Samuel Peña, community engagement coordinator in the School of Music, works with students and community members on collaborative projects and said that during project discussions, students frequently ask him to help them find paying engagements. At the same time, the School of Music also receives many phone calls from community members looking to hire musicians. The online gig referral system facilitates communication between the two groups directly.
The system allows students to locate potential gig opportunities in different types of venues, provides real-world experiences, helps students develop negotiation skills and gives students opportunities to build or to continue their careers as professional musicians.
“Our students have a strong desire to play music, and we want our students to see themselves as professional musicians and value themselves in the overall music ecosystem,” Peña said. “Our students are learning how to market themselves, how to present their music and how to build a successful freelance music career at the same time they are learning about the local music ecosystem, musician etiquette and standard pay scales for hiring musicians.”
Peña collaborated with the Herberger Institute for Design and the Arts information technology team to create the new online system, which uses available website technology to streamline the communications, expediting the process and making it very clear and simple to use.
To use the gig referral system, community members looking for musicians to play an event or gig will log in and create an event listing. Students can search for all events or use filters to narrow options. Once the student locates an event, they can contact the community member about the gig through the information provided. All negotiations are between the student and the community member. There is also contact information on the gig referral website that provides community members with a phone number and email if they have further questions.

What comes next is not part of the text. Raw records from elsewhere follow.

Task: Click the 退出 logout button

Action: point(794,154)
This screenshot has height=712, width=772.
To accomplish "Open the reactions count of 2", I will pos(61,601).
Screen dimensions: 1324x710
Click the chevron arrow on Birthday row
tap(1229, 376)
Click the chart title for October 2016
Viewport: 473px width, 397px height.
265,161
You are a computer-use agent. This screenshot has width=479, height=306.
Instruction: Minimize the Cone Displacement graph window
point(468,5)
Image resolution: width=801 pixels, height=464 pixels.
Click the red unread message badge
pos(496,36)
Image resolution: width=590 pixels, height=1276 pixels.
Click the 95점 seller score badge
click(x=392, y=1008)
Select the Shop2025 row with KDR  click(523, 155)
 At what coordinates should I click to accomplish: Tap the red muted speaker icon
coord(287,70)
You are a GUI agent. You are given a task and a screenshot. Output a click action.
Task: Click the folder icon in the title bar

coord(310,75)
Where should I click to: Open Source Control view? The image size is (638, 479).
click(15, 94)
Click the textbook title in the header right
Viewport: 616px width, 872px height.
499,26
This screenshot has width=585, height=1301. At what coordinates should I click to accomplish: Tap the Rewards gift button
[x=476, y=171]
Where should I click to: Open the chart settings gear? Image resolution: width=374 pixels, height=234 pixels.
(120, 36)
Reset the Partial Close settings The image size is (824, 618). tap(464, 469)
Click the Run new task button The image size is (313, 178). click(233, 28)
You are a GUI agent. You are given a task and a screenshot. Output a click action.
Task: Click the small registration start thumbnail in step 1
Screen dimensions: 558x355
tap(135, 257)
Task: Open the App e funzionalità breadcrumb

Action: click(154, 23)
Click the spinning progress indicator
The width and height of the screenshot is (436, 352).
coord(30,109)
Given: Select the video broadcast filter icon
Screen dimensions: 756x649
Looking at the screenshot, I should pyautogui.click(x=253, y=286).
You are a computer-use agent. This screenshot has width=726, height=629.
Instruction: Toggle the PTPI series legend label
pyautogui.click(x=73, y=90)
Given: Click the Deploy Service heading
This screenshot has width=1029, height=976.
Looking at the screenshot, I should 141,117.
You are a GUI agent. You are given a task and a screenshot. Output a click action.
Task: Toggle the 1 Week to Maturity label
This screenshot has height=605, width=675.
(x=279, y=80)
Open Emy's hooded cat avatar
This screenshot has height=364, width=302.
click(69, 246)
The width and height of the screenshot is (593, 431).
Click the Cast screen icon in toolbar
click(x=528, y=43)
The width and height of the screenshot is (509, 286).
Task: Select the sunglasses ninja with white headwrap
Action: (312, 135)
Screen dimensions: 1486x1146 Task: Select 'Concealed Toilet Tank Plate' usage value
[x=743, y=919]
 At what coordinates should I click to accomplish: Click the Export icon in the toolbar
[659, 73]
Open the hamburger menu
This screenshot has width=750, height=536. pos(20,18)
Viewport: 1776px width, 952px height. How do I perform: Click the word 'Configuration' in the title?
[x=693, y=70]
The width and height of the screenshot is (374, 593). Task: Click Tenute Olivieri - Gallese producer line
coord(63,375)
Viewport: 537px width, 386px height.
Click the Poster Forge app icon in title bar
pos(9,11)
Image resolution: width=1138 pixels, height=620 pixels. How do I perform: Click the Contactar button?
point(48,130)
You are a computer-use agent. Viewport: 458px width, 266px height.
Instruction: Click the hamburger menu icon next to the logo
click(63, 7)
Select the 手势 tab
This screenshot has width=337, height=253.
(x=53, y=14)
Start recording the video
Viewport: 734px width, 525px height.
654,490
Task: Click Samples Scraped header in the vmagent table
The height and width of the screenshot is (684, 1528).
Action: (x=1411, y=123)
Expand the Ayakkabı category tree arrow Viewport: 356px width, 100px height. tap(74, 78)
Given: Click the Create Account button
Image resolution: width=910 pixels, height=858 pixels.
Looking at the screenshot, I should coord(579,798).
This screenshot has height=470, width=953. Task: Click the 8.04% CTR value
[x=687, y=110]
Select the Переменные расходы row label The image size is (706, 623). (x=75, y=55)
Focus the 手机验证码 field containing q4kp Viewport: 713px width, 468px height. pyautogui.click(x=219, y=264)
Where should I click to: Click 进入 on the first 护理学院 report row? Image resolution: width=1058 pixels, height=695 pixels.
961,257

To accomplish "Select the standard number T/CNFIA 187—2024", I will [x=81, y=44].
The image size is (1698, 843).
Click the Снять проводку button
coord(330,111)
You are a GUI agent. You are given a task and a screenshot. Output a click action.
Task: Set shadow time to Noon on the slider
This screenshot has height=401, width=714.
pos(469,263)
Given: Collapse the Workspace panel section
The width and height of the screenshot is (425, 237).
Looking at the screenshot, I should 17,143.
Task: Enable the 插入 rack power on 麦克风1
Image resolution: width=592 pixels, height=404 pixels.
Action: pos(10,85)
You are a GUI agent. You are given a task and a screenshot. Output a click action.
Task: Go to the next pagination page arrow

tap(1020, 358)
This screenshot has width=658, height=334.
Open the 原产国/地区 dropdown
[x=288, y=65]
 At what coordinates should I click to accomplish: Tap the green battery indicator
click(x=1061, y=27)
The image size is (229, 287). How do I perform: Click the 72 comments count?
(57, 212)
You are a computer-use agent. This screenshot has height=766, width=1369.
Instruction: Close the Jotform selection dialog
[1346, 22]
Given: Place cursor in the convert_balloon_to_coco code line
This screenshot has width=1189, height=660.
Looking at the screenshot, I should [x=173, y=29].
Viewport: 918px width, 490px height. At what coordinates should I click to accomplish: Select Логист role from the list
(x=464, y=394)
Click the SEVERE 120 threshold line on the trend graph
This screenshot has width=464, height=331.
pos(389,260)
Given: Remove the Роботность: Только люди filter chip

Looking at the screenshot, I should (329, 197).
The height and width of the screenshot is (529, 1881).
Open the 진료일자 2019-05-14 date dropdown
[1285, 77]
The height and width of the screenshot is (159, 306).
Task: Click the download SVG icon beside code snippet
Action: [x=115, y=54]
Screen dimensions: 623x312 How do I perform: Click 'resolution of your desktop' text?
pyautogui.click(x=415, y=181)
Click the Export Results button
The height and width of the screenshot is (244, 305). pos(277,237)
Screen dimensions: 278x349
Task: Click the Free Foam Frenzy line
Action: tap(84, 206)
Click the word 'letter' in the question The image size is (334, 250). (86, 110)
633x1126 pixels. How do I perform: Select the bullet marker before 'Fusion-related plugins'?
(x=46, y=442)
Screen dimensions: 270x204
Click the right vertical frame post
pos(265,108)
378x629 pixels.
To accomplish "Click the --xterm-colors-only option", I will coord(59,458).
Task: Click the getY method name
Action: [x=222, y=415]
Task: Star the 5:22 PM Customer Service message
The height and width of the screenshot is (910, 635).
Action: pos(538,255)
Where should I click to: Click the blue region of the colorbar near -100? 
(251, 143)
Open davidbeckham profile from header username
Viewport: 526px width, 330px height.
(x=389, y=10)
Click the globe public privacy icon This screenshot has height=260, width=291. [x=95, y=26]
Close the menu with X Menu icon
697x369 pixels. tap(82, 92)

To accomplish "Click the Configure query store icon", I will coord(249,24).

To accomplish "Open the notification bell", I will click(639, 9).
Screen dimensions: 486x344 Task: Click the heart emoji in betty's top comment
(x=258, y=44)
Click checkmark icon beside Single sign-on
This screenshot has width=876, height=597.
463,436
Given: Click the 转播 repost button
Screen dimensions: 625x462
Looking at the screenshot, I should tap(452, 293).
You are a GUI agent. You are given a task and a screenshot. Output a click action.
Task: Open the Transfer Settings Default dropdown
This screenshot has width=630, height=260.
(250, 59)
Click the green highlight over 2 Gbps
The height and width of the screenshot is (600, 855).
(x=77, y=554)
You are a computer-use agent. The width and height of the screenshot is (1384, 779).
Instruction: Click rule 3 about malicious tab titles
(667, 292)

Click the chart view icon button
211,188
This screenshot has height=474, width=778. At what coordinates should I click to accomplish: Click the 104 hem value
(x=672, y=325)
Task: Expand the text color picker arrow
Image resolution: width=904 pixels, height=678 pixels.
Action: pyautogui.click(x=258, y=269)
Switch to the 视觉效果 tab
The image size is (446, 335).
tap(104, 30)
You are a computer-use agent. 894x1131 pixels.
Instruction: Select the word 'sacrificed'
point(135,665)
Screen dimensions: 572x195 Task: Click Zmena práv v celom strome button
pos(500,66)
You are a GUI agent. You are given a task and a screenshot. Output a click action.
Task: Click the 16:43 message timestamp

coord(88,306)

Peña said he hopes community members discover that by using the gig referral system, they are not only getting great musicians but also building a collaborative relationship with partners for future possibilities.
“We want to create further touch points in the community where we can create deeper engagement and mutually beneficial relationships,” said Peña. “If our students are doing a great job at a gig, or participating in our community engagement classes, they can use the time before, during or after the gig to talk with the community member and learn about needs or interests in other types of projects that would involve our students.”